Brigandì, dal canto suo, con l’atto ottiene 200mila euro e rinuncia a chiedere il sequestro conservativo di 6 milioni di euro di denari leghisti (prima della pronuncia del tribunale), che a suo avviso il partito gli dovrebbe per una lunghissima serie di parcelle, oltre 2mila cause curate dal suo studio in 15 anni di lavoro.
La scrittura contiene una serie di dettagli che riguardano altre azioni legali promosse da Brigandì contro il partito, e intentate quando Bossi fu sostituito da Maroni, con cui l’ex parlamentare ha avuto rapporti a dir poco burrascosi.
A fine luglio, però, Brigandì ritiene che Salvini e Stefani non stiano ottemperando ad alcuni punti chiave dell’accordo e li cita in quanto co-firmatario della scrittura davanti al tribunale di Milano.
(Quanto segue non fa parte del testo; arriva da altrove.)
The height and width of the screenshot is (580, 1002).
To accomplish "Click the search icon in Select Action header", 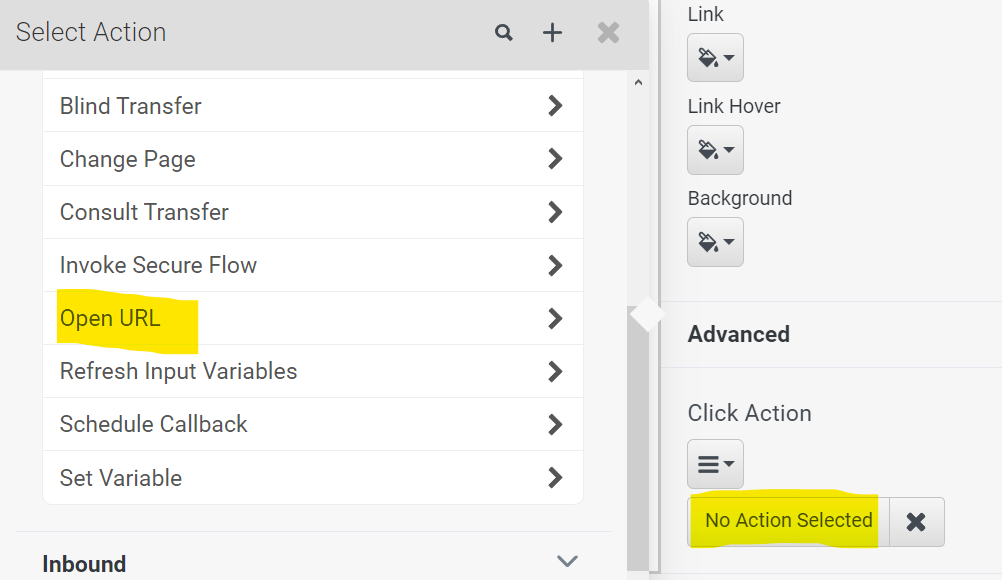I will click(x=504, y=33).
Per quale motivo?
“Ce ne sono molti”, spiega ad Huffpost. “La molla è stata aver letto che la Lega intendeva costituirsi parte lesa contro Bossi al processo di Milano” (Repubblica lo ha scritto in 27 luglio, citando il decreto che fissa l’udienza dove la Lega è parte offesa, patrocinata da Domenico Aiello, legale di fiducia di Maroni, ndr).
“A me è parsa un’enormità , una sorta di diffamazione contro chi ha creato la Lega e ha permesso a tanti di noi di fare carriera…”.
Ma non c’è solo la richiesta di parte lesa nel processo che vede imputati, tra gli altri, i figli Renzo e Riccardo, con l’accusa di aver utilizzato soldi del partito per fini privati, come le auto e la famosa laurea del Trota in Albania.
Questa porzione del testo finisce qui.